● **WHAT YOU WILL DO**
Reproduce every line of the listing below, requests included, with each answer coordinate multiplied by 0.9 and rounded to the nearest whole number, halves rounded up. Leave the pictures out.

● **ENTRIES**
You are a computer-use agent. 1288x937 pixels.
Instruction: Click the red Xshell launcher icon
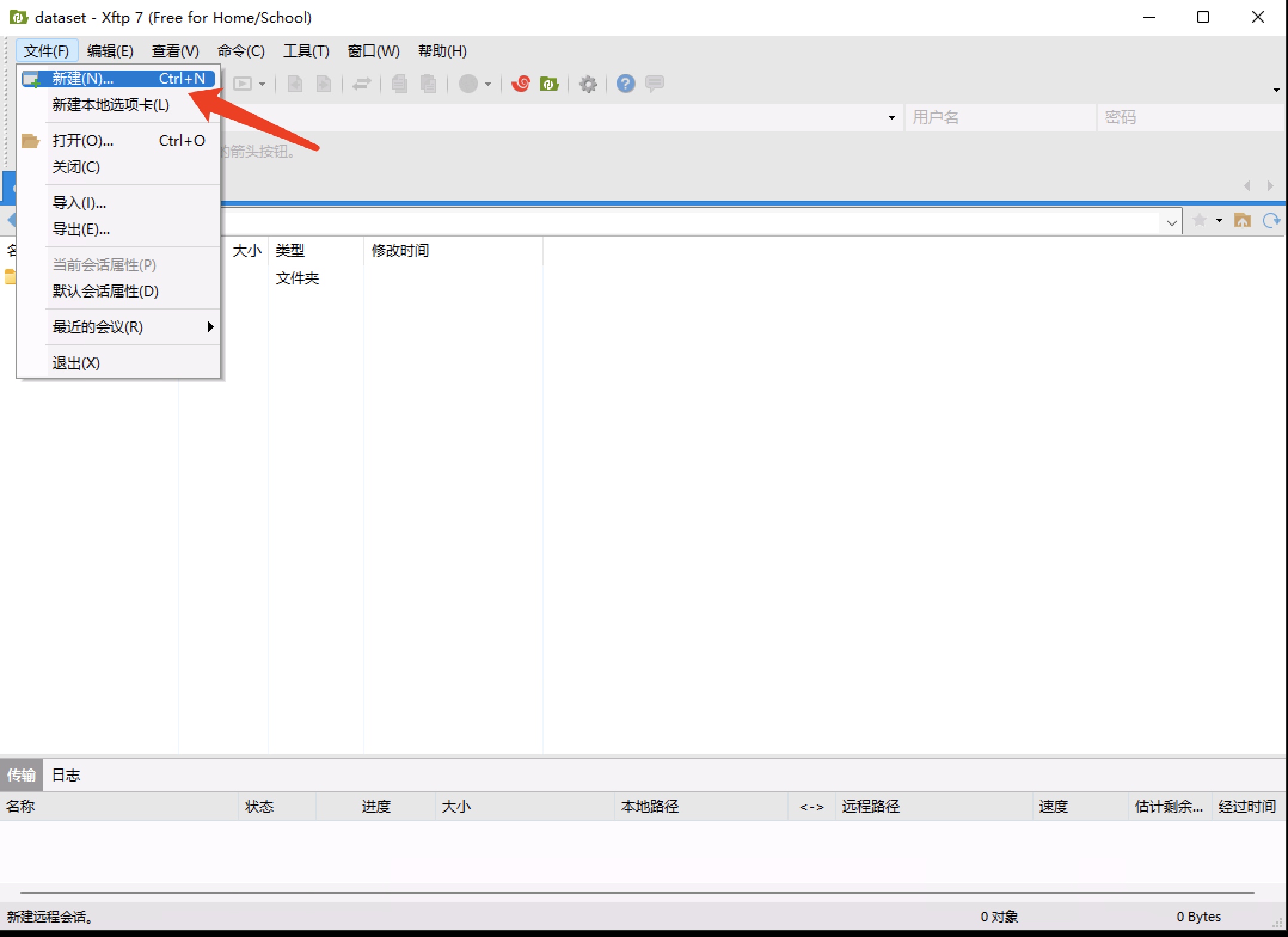[x=521, y=84]
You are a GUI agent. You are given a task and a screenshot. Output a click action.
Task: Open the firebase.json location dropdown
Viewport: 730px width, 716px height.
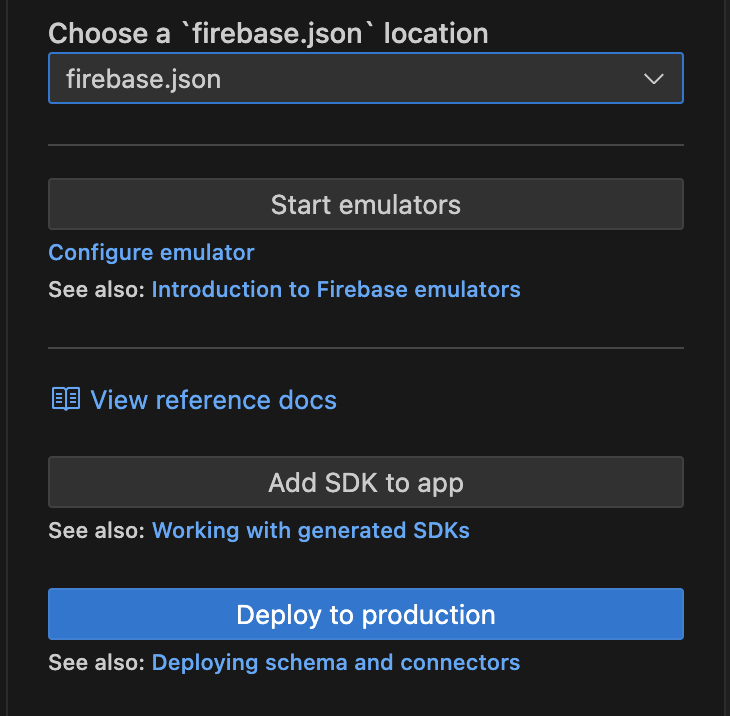pos(366,78)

● **PROBLEM SOLUTION**
You are a computer-use agent. 1288x937 pixels.
Instruction: Click the red Xshell launcher icon
[x=469, y=76]
You are a GUI agent. You are given a task and a screenshot. Output a click action.
Task: Open the firebase.json location dropdown
Viewport: 730px width, 716px height.
pos(329,70)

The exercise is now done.